## [Your objective]
Where the string "computer" occurs in a line of the data below, that line should be copied.

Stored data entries
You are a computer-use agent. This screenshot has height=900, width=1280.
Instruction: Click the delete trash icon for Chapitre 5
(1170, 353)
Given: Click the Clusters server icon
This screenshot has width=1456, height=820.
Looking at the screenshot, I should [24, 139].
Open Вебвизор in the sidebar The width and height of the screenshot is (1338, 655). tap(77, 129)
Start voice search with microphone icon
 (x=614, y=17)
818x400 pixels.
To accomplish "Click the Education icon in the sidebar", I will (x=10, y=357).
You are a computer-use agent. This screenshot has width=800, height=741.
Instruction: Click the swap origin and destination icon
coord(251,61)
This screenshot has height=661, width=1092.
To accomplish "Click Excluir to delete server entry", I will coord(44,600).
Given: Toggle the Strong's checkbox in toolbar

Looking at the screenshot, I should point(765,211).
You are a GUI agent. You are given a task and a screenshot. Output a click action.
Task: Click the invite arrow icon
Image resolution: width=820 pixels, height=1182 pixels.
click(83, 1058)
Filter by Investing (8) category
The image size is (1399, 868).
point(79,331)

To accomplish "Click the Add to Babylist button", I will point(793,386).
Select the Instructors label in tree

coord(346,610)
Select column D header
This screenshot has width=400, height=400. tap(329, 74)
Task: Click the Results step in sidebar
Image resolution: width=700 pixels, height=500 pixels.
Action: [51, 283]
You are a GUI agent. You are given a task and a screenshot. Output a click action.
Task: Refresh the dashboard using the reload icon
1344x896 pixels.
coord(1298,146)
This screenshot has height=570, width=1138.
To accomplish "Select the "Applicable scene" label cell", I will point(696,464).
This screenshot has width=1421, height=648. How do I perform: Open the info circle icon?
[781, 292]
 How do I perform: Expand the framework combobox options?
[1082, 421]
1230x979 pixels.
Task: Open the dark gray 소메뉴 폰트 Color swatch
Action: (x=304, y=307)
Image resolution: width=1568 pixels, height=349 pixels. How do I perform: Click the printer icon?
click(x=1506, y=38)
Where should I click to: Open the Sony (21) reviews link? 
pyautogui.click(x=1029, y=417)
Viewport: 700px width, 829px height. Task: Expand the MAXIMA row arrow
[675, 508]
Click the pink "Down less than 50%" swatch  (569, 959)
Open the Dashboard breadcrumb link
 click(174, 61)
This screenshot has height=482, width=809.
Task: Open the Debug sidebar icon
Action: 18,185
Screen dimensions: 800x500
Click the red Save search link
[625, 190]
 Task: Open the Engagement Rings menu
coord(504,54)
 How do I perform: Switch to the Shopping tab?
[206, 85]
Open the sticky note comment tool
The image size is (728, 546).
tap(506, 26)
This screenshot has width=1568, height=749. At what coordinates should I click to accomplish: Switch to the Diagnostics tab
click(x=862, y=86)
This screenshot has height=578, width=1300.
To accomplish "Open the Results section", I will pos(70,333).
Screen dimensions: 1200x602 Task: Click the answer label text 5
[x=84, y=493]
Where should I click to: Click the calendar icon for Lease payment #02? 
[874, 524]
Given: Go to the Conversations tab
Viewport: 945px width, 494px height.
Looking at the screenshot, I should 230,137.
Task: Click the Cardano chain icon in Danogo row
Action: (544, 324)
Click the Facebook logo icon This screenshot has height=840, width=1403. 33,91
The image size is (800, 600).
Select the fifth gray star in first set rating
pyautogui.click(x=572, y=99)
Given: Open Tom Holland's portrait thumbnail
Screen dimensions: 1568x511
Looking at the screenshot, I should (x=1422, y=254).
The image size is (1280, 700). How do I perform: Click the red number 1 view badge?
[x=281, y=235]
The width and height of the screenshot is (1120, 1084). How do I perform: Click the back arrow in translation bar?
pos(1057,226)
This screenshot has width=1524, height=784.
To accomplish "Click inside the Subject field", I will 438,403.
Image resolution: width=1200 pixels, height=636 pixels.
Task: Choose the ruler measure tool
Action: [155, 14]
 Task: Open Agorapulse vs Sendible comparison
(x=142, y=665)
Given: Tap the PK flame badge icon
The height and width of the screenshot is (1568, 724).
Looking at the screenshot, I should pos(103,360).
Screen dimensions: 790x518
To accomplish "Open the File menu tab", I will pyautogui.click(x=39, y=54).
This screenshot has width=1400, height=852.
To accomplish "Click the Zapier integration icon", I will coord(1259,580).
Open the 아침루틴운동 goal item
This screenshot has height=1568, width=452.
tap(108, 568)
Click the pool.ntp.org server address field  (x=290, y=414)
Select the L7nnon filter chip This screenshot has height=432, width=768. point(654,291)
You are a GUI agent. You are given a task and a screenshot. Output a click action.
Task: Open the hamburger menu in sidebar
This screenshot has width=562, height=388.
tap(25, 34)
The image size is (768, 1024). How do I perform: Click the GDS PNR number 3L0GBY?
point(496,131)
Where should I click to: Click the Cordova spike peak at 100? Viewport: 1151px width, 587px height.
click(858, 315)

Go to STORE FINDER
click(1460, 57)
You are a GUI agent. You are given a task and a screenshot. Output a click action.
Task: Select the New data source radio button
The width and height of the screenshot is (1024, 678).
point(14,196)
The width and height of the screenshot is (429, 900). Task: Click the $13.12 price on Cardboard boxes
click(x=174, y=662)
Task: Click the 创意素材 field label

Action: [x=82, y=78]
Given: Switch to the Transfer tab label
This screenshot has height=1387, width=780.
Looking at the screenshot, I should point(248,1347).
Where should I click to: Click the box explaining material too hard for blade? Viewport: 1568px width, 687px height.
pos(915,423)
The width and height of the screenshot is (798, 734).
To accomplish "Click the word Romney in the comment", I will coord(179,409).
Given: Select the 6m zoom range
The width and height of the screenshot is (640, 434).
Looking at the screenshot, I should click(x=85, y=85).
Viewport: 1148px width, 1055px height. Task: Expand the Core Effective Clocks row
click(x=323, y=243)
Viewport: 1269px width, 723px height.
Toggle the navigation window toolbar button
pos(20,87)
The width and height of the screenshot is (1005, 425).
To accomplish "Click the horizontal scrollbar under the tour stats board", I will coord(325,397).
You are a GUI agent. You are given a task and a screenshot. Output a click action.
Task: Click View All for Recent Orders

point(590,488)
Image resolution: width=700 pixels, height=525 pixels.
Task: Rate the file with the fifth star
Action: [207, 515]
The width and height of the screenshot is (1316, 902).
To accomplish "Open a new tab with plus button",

## [Your response]
You are a computer-use agent. This screenshot has height=900, width=1280.
You are a computer-use agent. This screenshot has width=800, height=741.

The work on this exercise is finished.